I don't really know what else to say - everything rushes along at a nice clip, as it should, and production bears all the hallmarks of the early 2000s, which has never been my favourite era for capturing noises. One plus is that Wednesday's raspy sneer fits in with the loud 'n' compressed flavour of the age - of all the other singers I'm familiar with, he most resembles his former employer in Faster Pussycat, Taime Downe. It lends a suitably cloacal aspect to mascara-and-glitter smeared proceedings, although it has to be said that his range stretches about as far as Russell Grant attempting to dunk a basketball.

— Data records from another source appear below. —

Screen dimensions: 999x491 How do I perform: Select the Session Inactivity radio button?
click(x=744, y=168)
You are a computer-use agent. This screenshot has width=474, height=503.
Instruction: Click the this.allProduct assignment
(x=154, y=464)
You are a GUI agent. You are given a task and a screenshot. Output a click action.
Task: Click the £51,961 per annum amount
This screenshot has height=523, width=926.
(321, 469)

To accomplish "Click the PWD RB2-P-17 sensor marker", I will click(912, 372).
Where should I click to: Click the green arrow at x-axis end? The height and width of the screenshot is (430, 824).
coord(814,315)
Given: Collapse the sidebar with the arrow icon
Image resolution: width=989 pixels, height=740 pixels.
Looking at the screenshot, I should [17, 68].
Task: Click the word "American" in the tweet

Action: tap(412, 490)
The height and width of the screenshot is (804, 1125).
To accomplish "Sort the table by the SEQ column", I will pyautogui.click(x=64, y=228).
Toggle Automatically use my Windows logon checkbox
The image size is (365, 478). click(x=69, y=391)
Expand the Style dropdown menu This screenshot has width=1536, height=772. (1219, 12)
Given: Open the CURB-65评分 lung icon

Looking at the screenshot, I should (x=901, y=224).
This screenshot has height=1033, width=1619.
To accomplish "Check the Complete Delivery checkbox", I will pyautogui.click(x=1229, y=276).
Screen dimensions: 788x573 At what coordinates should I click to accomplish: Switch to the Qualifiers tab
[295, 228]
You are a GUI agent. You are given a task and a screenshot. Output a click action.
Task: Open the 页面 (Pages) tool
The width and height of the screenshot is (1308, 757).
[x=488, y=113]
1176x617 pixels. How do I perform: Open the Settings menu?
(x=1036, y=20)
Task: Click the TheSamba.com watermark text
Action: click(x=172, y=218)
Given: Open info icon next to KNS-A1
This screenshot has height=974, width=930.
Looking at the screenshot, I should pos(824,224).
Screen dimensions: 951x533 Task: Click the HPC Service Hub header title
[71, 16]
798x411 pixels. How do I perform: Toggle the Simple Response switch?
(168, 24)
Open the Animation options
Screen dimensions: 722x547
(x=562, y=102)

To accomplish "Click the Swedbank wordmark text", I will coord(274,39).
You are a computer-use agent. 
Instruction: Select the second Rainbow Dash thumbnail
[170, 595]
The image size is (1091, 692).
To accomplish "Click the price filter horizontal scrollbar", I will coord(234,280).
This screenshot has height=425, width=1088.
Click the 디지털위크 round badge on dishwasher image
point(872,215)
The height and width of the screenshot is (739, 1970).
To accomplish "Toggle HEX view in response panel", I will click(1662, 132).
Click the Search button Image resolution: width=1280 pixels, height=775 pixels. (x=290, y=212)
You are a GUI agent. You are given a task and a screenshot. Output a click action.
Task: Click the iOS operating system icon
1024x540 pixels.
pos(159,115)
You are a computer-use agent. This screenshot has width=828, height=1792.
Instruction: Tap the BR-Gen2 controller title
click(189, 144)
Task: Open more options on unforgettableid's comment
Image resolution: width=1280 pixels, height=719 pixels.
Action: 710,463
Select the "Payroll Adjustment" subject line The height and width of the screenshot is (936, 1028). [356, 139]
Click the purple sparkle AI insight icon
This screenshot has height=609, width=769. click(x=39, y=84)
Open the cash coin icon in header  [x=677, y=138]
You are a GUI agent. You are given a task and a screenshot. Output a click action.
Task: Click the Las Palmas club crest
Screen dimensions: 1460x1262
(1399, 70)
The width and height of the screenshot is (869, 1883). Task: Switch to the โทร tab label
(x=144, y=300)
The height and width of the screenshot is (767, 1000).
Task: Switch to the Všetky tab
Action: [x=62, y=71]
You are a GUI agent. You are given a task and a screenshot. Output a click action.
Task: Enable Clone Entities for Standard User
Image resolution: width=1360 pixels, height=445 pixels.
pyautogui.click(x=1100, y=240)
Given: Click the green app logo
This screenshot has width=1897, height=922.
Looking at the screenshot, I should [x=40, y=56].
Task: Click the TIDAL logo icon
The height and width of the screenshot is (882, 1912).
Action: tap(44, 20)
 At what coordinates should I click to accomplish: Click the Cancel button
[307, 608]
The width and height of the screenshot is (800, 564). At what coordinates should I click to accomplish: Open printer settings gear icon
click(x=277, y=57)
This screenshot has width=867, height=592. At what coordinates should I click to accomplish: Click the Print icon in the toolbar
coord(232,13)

But, look, if you can't raise a smirk to a song called 'Buried With Children' (which is really good, in fairness) and the lyric 'I've got blood in my alcohol system' doesn't make the corners of your mouth twitch, I can't help you. This is rambunctious Hot Topic splatter-punk with no little heart and a smudge of dark glamour besides. Fang Bang may not quite blast the rafters on a sedate Sunday afternoon, but crank this in a poorly-ventilated sweatbox with £2 Carlsbergs on offer and you've got the recipe for a helluva good, gruesome time.